The American Physical Society (APS) has recognized MIT Plasma Science and Fusion Center (PSFC) principal research scientists John Wright and Stephen Wukitch, as well as Yevgen Kazakov and Jozef Ongena of the Laboratory for Plasma Physics in Brussels, Belgium, with the Landau-Spitzer Award for their collaborative work.
Given biennially to acknowledge outstanding plasma physics collaborations between scientists in the U.S. and the European Union, the prize this year is being awarded “for experimental verification, through collaborative experiments, of a novel and highly efficient ion cyclotron resonance heating scenario for plasma heating and generation of energetic ions in magnetic fusion devices.”
The collaboration originated at a presentation on a proposed heating scenario by Kazakov, given at a conference in 2015. Wright and Wukitch were confident that the MIT's Alcator C-Mod (the world’s highest-field tokamak) and the UK's JET (the world’s largest tokamak) would allow for an expedited and comprehensive experimental investigation. C-Mod’s high magnetic fields made it ideal for confining energetic ions, and its unique diagnostics allowed the physics to be verified within months of the conference. The results greatly strengthened Kazakov and Ongena's proposal for a JET experiment that conclusively demonstrated generation of energetic ions via this heating technique.

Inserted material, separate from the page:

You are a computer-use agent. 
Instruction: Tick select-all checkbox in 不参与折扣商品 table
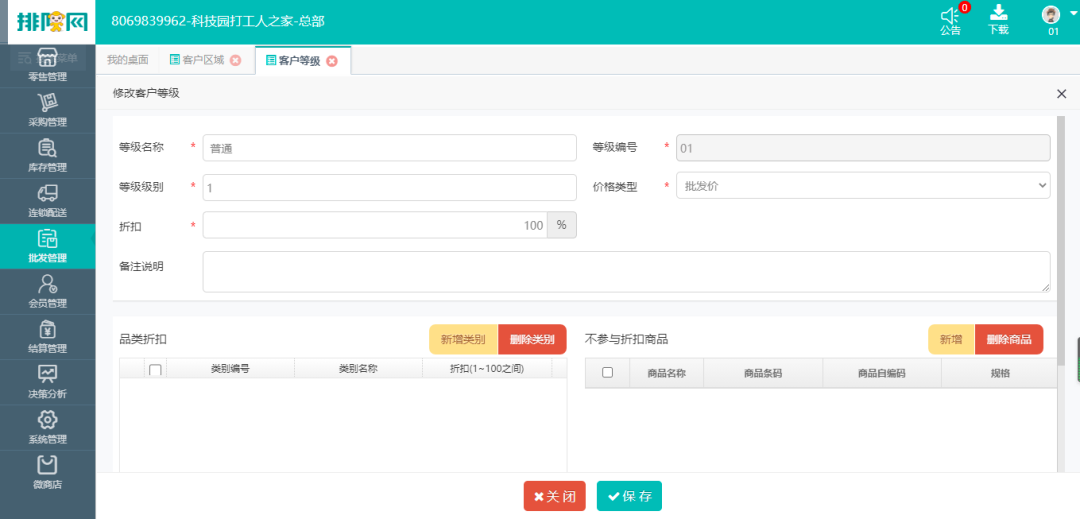point(607,373)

Additional C-Mod experiments were the first to observe alpha-like energetic ions at high magnetic field and reactor-like densities. The joint experimental work highlighting JET and C-Mod results was published in Nature Physics.
One of the key fusion challenges is confining the very energetic fusion product ions that must transfer their energy to the core plasma before they escape confinement. This heating scenario efficiently generates energies comparable to that of those produced by fusion and can be used to study energetic ion behavior in present day devices such as JET and the stellarator Wendelstein 7-X (W-7X). It will also allow study in the non-nuclear phase of ITER, the next-generation fusion device being built in France.
“It will be the icing on the cake to use this scenario at W-7X,” says Wright. “Because stellarators have large volume and high-density plasmas, it is hard for current heating scenarios to achieve those fusion energies. With conventional techniques it has been difficult to show if stellarators can confine fast ions. Using this novel scenario will definitely allow researchers to demonstrate whether a stellarator will work for fusion plasmas.”
The award, given jointly by APS and the European Physical Society, will be presented to the team in November at the APS Division of Plasma Physics meeting in Portland, Oregon.